Problem details:
No picture belongs in the answer, which must hold exactly the lines from the one with "Where should I" through the final line below.

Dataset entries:
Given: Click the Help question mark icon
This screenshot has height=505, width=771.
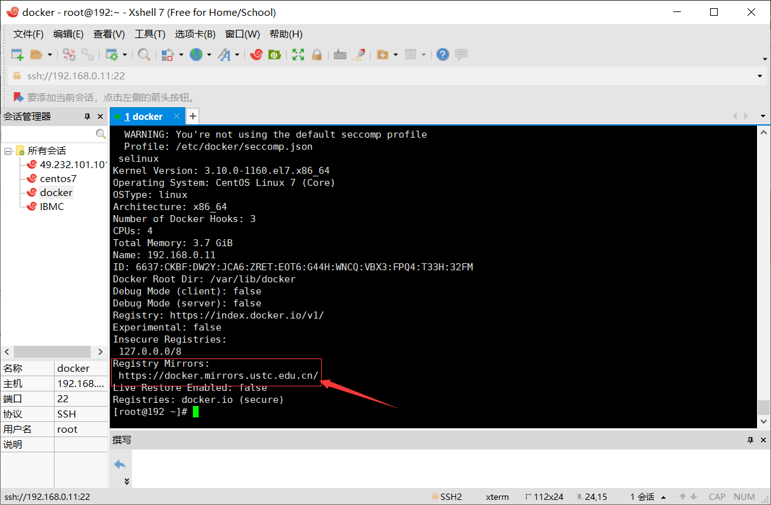Looking at the screenshot, I should [x=442, y=55].
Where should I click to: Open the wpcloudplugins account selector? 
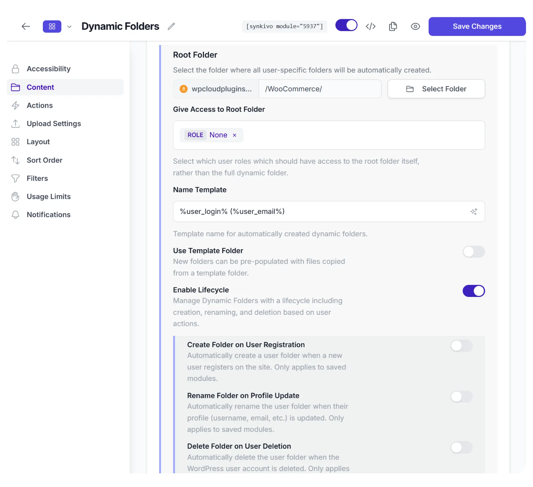click(x=216, y=89)
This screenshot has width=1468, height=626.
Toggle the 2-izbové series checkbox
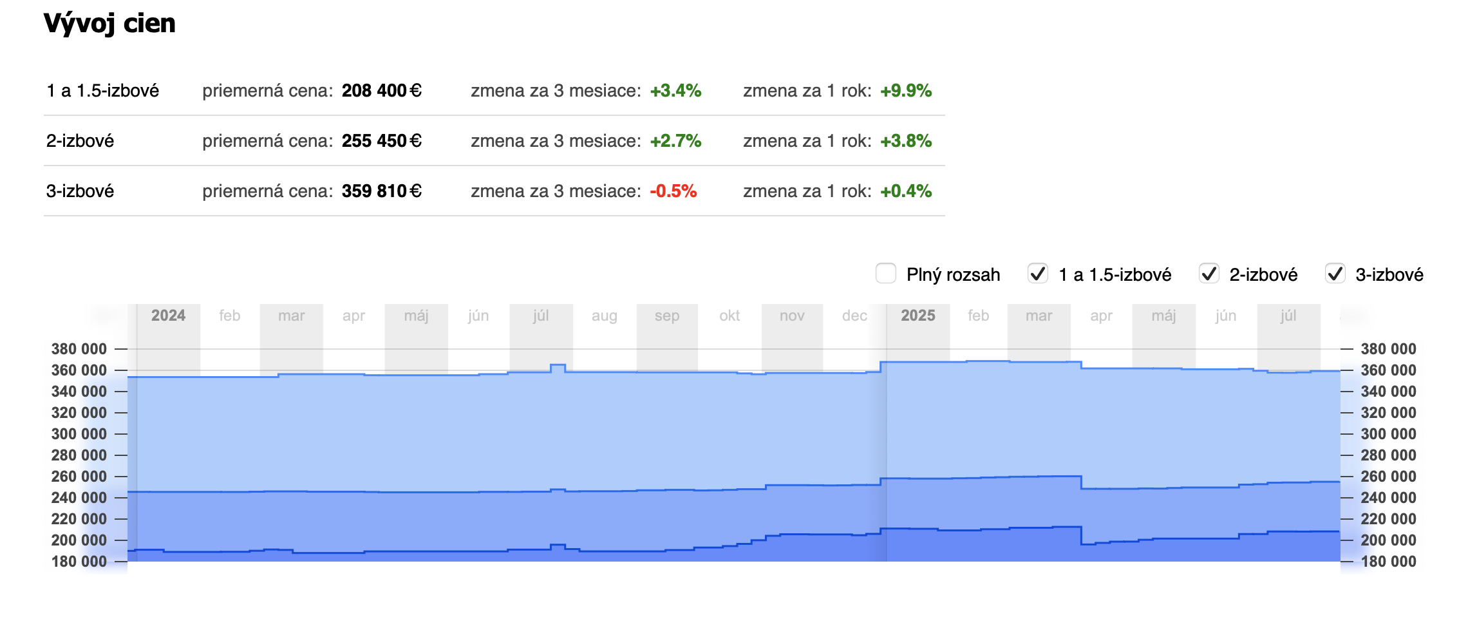point(1209,274)
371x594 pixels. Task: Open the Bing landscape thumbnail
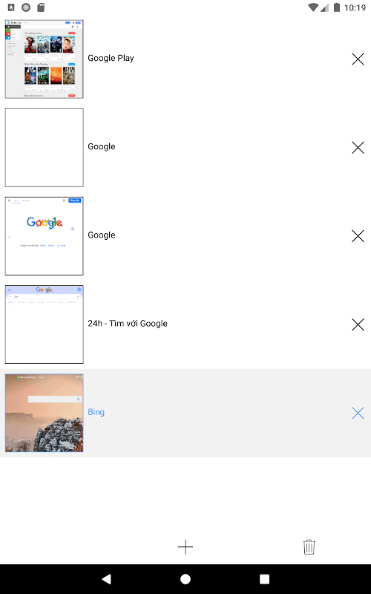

Finished exercise:
Where should I click to: Open the wpcloudplugins account selector? 
click(x=216, y=89)
This screenshot has width=1468, height=626.
Toggle the 2-izbové series checkbox
point(1209,274)
371x594 pixels. Task: Open the Bing landscape thumbnail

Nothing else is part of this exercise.